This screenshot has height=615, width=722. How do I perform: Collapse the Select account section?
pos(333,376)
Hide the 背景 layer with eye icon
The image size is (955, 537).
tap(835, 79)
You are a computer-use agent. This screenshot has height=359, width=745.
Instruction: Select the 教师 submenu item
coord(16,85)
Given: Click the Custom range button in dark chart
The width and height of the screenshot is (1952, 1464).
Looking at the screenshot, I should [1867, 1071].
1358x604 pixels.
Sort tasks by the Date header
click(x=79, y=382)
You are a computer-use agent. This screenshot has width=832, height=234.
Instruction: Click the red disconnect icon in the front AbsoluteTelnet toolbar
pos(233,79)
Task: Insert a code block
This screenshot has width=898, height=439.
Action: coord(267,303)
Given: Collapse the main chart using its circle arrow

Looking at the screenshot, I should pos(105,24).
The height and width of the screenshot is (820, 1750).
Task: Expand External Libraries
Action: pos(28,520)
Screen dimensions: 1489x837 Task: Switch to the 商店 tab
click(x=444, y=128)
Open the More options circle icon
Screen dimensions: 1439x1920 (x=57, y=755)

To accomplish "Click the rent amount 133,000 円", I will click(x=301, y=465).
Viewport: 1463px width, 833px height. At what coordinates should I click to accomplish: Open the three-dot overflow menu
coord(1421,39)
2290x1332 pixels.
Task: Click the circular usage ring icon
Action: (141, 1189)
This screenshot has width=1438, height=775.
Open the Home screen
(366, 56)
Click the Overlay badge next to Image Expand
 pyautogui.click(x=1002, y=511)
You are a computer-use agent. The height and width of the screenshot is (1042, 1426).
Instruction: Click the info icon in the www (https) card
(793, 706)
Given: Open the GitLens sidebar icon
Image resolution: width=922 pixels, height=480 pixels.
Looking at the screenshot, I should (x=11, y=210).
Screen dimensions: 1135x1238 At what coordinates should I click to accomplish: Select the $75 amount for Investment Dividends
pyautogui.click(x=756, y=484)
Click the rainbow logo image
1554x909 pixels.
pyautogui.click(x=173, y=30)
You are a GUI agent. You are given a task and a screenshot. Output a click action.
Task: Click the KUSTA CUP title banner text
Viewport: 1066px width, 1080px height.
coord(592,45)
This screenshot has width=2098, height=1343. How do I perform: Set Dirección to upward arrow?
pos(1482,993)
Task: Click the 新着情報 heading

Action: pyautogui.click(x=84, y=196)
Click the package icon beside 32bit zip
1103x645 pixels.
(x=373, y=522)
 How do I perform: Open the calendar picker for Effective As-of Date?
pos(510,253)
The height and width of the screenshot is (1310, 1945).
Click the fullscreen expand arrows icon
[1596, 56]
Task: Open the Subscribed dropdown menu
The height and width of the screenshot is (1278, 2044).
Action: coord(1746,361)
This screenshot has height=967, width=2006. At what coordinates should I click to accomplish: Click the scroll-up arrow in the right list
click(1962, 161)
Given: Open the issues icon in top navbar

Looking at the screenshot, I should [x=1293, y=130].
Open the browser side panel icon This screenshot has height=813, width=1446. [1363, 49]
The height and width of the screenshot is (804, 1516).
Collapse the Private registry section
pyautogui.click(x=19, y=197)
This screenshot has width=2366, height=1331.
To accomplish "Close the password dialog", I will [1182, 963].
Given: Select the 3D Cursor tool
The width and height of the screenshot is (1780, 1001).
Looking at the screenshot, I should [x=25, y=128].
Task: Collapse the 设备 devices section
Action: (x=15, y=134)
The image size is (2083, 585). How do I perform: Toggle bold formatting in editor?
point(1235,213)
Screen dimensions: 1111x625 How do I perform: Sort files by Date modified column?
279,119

□ □ □ □ □ □ □

Work to be completed>
Using the records above, filter out every line that lacks the string "will" and copy the rest.

Solution for this exercise>
To accomplish "Click the rent amount 133,000 円", I will click(x=301, y=465).
To accomplish "Close the password dialog", I will [1182, 963].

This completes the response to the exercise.